The whole system is making a big deal out of both situations when in reality neither is affecting the students as you think.

tony palmeri said...

Janine,
I _love_ the term "bobblycock" and can honestly I had never heard it before your post! :-).
But in all seriousness, my view is that the UW system policy is a reasonable compromise that protects First Amendment rights. However, I predict that Christians (or at least certain Christians) will ultimately be the ones upset with the policy. Why? Because the System has now opened the door for Muslims, Buddhists, Jews (the "respectable" religions), along with satanists, pagans (the "controversial" religions) to hold their own religious study in RA dorm rooms. Certain Christians will immediately react negatively to this, in the process making Lake Winneblogo's point that at least part of this entire episode has been about favoring the "Christianists" over other religions.
I'm also not sure that I agree with the statement that "most students could care less what your religion is." My evidence here is purely anecdotal, but I have talked to several Muslim professors on campus who tell me that they have felt hostility from some students because of their religion, especially since 9/11. --Tony

Janine said...

Tony --

You've never heard of bobblycock before! My grandmother use to allow us to say that word instead of others that were less polite.

Anyway, I think there bible studying in dorms in other religions has always been happening. If this rule brings up problems for other Christians who think that only Christians have studies then those Christians have a problem. When I lived in the dorms we did have some that had study groups for the Koran, that has always been there.

Yes, I will have to concede that some students have had a problem with some of the students/prof. who are Muslim. However, I still don't see students thinking that a prof. (or RA's religion) has any power over the student.

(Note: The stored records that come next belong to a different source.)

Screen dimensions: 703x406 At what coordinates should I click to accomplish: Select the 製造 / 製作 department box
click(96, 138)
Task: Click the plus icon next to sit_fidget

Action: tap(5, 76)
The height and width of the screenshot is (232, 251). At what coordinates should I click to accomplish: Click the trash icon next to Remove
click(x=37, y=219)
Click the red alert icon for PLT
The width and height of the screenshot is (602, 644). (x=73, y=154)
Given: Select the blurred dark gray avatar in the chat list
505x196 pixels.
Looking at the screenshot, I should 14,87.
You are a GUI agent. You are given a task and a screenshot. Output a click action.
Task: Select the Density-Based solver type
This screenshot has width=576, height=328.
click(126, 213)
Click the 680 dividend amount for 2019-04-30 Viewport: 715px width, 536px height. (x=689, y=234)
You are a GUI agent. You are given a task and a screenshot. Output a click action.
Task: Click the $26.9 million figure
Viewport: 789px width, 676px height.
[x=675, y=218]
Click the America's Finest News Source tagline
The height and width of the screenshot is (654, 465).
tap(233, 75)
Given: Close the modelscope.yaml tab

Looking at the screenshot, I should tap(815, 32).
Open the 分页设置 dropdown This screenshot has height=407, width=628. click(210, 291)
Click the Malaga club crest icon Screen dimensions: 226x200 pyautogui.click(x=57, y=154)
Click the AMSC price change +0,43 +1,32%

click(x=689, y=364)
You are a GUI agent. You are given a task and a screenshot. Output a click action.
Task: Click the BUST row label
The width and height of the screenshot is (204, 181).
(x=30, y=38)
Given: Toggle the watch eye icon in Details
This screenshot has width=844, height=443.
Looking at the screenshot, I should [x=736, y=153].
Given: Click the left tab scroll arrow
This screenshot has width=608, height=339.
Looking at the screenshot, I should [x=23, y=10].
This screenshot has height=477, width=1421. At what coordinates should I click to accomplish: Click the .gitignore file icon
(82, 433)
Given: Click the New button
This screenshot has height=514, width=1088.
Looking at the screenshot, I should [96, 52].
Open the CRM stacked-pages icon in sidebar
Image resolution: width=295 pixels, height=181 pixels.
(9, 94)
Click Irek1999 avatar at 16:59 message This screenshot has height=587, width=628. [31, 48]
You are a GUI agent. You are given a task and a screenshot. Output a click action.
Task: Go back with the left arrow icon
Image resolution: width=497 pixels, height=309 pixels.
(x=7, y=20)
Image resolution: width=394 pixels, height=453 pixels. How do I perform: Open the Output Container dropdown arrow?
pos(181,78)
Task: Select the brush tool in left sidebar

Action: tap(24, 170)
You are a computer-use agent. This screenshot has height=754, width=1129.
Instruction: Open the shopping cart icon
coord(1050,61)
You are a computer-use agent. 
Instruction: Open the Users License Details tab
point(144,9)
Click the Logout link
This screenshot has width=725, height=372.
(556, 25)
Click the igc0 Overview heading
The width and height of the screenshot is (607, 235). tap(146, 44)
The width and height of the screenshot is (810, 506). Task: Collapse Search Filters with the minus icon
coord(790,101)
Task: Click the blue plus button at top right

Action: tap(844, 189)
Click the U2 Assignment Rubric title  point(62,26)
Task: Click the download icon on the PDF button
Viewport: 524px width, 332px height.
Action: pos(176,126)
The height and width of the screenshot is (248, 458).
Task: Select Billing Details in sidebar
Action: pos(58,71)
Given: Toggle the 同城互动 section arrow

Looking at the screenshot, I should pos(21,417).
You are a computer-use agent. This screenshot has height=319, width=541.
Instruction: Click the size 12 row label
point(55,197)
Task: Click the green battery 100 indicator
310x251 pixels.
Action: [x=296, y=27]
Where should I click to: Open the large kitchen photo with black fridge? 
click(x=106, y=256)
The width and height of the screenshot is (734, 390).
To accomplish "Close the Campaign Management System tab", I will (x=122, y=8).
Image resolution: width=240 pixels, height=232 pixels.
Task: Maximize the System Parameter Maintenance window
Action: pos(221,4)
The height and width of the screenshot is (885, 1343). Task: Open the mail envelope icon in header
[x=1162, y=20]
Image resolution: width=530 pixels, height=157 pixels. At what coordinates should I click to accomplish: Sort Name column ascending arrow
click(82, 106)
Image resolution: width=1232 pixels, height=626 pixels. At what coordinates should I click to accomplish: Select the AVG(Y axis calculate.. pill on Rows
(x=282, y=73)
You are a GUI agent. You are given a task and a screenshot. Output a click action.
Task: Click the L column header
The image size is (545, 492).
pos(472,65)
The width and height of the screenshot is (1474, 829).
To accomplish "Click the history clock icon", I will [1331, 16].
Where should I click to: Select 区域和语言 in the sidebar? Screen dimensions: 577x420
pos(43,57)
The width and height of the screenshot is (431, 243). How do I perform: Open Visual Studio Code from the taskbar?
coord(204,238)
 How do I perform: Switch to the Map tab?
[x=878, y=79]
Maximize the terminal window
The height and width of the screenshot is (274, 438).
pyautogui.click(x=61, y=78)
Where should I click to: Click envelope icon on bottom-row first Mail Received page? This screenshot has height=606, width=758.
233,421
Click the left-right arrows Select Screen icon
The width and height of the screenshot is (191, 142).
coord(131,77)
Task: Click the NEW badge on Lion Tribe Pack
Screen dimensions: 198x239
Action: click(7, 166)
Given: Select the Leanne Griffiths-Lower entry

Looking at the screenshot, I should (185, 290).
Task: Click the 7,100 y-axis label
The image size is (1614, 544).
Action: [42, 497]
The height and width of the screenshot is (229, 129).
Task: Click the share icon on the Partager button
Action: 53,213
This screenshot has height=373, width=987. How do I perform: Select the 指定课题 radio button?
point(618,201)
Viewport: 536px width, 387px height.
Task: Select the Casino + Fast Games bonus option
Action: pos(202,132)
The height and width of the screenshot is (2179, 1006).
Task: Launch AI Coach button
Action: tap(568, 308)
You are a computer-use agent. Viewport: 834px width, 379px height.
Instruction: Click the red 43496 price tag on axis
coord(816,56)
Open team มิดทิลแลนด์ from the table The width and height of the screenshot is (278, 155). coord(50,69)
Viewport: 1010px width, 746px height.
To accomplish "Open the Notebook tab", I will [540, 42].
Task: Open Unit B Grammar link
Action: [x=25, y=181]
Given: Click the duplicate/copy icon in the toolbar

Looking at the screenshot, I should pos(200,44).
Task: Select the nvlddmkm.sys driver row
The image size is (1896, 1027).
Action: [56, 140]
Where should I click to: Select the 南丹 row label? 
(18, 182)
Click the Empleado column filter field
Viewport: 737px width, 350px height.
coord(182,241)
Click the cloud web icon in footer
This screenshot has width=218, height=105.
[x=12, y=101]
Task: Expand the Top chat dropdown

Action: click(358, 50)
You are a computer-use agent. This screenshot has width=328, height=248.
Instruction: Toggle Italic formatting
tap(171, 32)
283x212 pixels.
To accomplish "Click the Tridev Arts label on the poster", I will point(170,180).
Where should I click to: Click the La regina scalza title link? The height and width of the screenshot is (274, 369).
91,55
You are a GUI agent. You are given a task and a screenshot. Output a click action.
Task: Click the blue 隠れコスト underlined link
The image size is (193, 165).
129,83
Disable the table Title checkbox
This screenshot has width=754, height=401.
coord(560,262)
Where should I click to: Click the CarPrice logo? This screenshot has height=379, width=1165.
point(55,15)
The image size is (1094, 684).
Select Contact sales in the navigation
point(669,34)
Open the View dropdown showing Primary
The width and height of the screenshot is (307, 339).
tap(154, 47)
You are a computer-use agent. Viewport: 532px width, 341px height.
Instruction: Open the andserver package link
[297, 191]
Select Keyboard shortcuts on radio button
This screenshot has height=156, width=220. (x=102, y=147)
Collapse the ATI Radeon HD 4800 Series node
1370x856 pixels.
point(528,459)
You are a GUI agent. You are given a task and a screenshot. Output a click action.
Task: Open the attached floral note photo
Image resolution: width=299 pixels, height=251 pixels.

Rather, it is the actually power of a prof., in and of itself, that will influence a student rather than the implied power of an RA.

Dave Diamond said...

As I said during the last go-round, rooms shouldn't be off limits to religious expression of RAs, but there should be very strict limits as to what is allowed in terms of allowing recruiting.

Which is exactly why the new policy says that RAs/CAs can hold a religious study group in their dorm rooms, but they can't go around to their residents and push it.

Certain Christians will immediately react negatively to this, in the process making Lake Winneblogo's point that at least part of this entire episode has been about favoring the "Christianists" over other religions.

The most shameless part of this whole episode is the way Mark Green has exploited it. I'm sure, Dr. Palmeri, that the second someone complains about an atheist CA holding a Darwin Day vigil, you'll be sure and let Candidate--er, Congressman--Green know so he can stand up for that CA's rights.

tony palmeri said...

Diamond Dave,

It is no defense of Mark Green to say that he is not the first and will not be the last politician on the Right or Left to exploit an issue for perceived gain. I'd be happy to point out his hypocrisy.

I think a bigger task before us, much bigger than Mark Green, is to now make the UW System accountable for its newly found love of the First Amendment. That means that when people like Ward Churchill come to our campuses, or people complain about Zimmerman's website, etc., the System should openly and vigorously defend the free speech rights of the participants and openly and vigorously put down their critics as enemenies of free speech.

Lake Winneblogo said...

I have to admit I was wrong. The policy does have a line about RAs not prosetylizing. I missed it when I read the initial reports

That means, that RAs shouldn't do it, but it still shifts the burden back on to the supervisees, who have to report their RA.

Thanks also for everyone else's comments.